Growth Differentiation Factor 11 and Myostatin: Mechanism and Therapeutic Role in Cardiovascular Diseases

Camparini, Luca (2019). Growth Differentiation Factor 11 and Myostatin: Mechanism and Therapeutic Role in Cardiovascular Diseases. PhD thesis The Open University.



During life, cardiac muscle is capable of remodeling in response to an increased hemodynamic demand through cardiac hypertrophy. However, in most cases, if the stress stimuli become chronic the initially compensatory hypertrophic response evolves towards a pathological condition and heart failure. In this scenario, a therapeutic approach capable of reducing pathological cardiac hypertrophy could be beneficial.

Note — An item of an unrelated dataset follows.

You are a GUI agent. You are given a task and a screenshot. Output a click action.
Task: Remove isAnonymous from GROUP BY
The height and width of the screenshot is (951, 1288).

Growth differentiation factor 11 (GDF11) is circulating factor able to reduce cardiac hypertrophy in mice. It is a member of TGF-β family, and it shares a high level of homology with myostatin (MSTN) a well-studied protein that regulates skeletal muscle mass and apparently minimal activity on cardiac mass.

Our data showed different protein levels between cardiac and skeletal muscle tissues revealed a higher abundancy of type I TGF-β receptors (ALK4/5/7) in the heart samples. Moreover, ALK7 receptor knockout induced a significant reduction in SMAD3/4 signaling only after GDF11 treatment. These results showed a differential quantity and use of ALKs receptors, possibly explaining the higher GDF11 sensitivity of cardiomyocytes compared to skeletal myocytes.

Using a model of pressure overload-induced cardiac hypertrophy it was possible to further confirm the anti-hypertrophic activity of GDF11. Interestingly, even if with lower potency, this effect was recapitulated also by MSTN, demonstrating that both peptides have overlapping effects on cardiac tissue. Furthermore, aiming to reduce controversies regarding GDF11 and MSTN serum quantifications, we contributed to develop a novel assay based on mass spectrometry that can discriminate and quantify reliably both proteins. Using this method, it was also possible to identify an age-dependent reduction of both GDF11 and MSTN ligand in mice.

In conclusion, GDF11 and MSTN share a common cardiac anti-hypertrophic activity that was not previously expected. Modulation of GDF11/MSTN signaling pathway can be considered for development of novel therapeutic strategies and new biotherapeutics.